Arp详解实例

addison_lin

Arp详解实例
（主要针对的是初学者，如有错误请高手指点！）

写这个东西因为很多人(初学者)知道arp叫地址解析协议(Address Resolution Protocol)，但是遇到问题不知道如何来用，也就是不知道如何来用ARP来解释问题。



我分下面几个部分来解释它：

一．什么是ARP及工作原理

二．如何使用ARP

三．ARP问题情况的分析

四．现存的ARP攻击及如何防范

一．             什么是ARP及工作原理

ARP协议(Address Resolve Protocol,地址解析协议)工作在TCP/IP协议的第二层(数据链路层)，用于将ip地址转换为网卡地址(NIC的MAC地址，媒体访问控制地址)。无论是任何高层协议的通讯，最终都将转换为数据链路层的MAC地址来通讯。说白点，也就是将主机的ip地址转换为对应的48位物理地址(这个应该都清楚吧)。当然,还有对应的RARP也就是向反的过程48位的物理地址转换为ip地址。

       举个例子来说明整个过程：

       比如hostA地址为192.168.1.10，hostA现在想和hostB：192.168.1.20通讯，那么将进行如下的操作：

              hostA主机查询自己的ARP缓存表，如果发现具有对应于ip地址192.168.1.20的MAC项，则直接使用此MAC地址项构造并发送数据包，如果没有发现则进行下一步操作.

              hoatA主机发出ARP解析请求广播，目的MAC地址是ff:ff:ff:ff:ff:ff,请求hostB的MAC地址。当hostB收到ARP解析清求广播后回复给hostA一个ARP应答数据包。其中包含自己的ip地址和MAC地址；当hostA收到hostB的ＡＲＰ回复后，将hostB的MAC地址放入自己的ARP缓存表，然后使用hostB的MAC地址作为目的MAC地址，hostB的ip：192.168.1.20作为目的ip地址，构造数据包并发送给hostB。

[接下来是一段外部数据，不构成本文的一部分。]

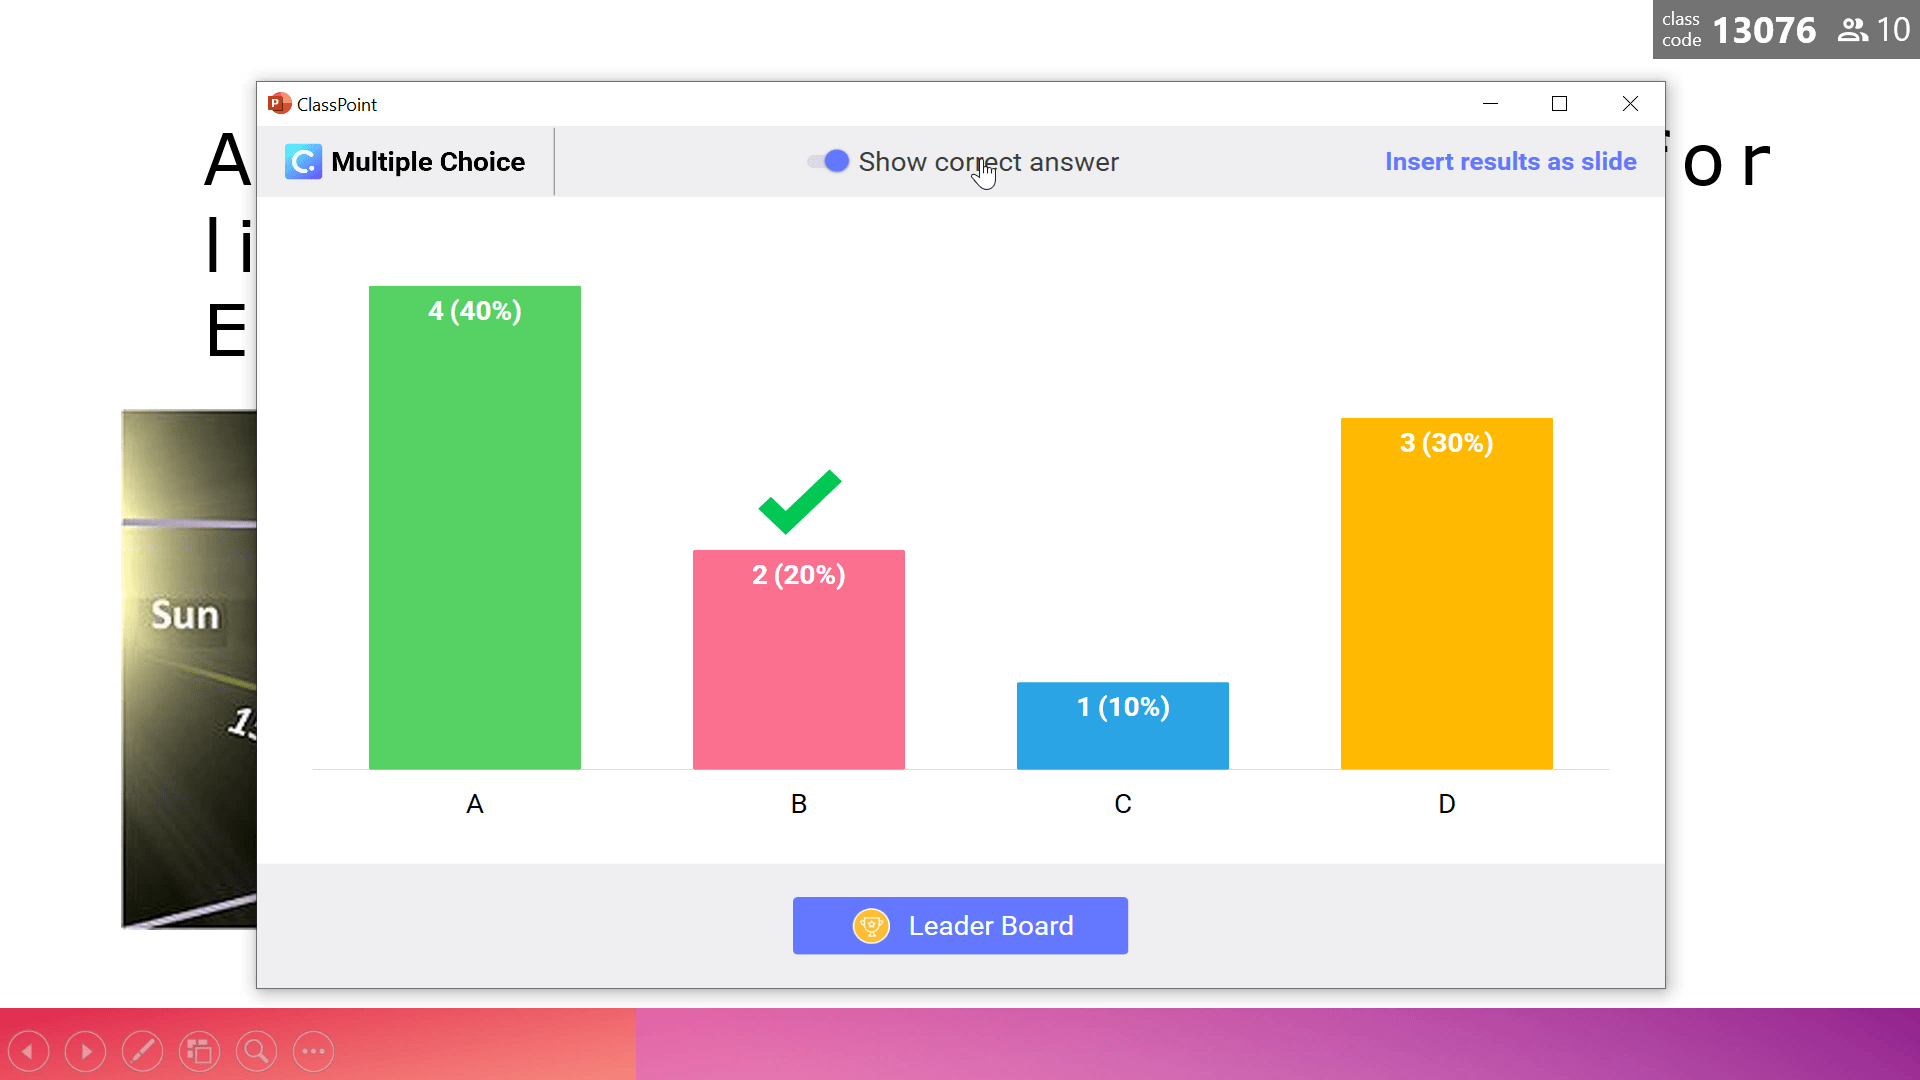
Task: Click the class code 13076 display
Action: 1764,29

              这个时候hostA如果还要继续给hostB:192.168.1.20发数据的话就不用发广播去请求了，因为hostA的ARP缓存里有hostB的ip和MAC的对应项了。当然如果是动态获取的话，超过两分钟没有使用这个项，那么这个表项将被删除。


二、如何使用ARP

              每台主机都具有一个用于缓存MAC地址的ARP缓存列表，你可以使用命令ARP -a或ARP -g来查看当前的ARP缓存列表。此ARP缓存列表是动态更新的，默认情况下，当其中的缓存项超过两分钟没有活动时，此缓存项就会超时被删除。你可以使用ARP -s来静态绑定IP地址和MAC地址，不过在Windows server 2003和XP以前的Windows系统中，就算你设置了静态MAC地址绑定项，同样会通过接收其他主机的数据包而更新已经绑定的项。在Windows server 2003和XP中，静态绑定的项不会被动态更新，直到TCP/IP协议终止为止，例如重启计算机。如果要创建永久的静态MAC地址绑定项，你可以写一个脚本文件来执行ARP静态绑定，然后使用计划任务在启动计算机时执行该脚本即可。

三． ARP问题情况的分析

我来假设有三台pc：pc1：192.168.4.10/24

pc2：192.168.4.11/24,

pc3: 192.168.4.12/24

OK,三台pc在同一个网段里可以互相ping通没有任何问题。

这个时候我在pc1的机子上绑定pc2的MAC,当然这个时候 pc2pingpc1还是可以通的。只是在pc1上静态绑定了pc2的ip和mac罢了。好这个时候我将pc2关机，我在pc3上将它的ip改为刚刚关机的pc2 的地址就是：192.168.4.11/24不通了。怎么回事？？？？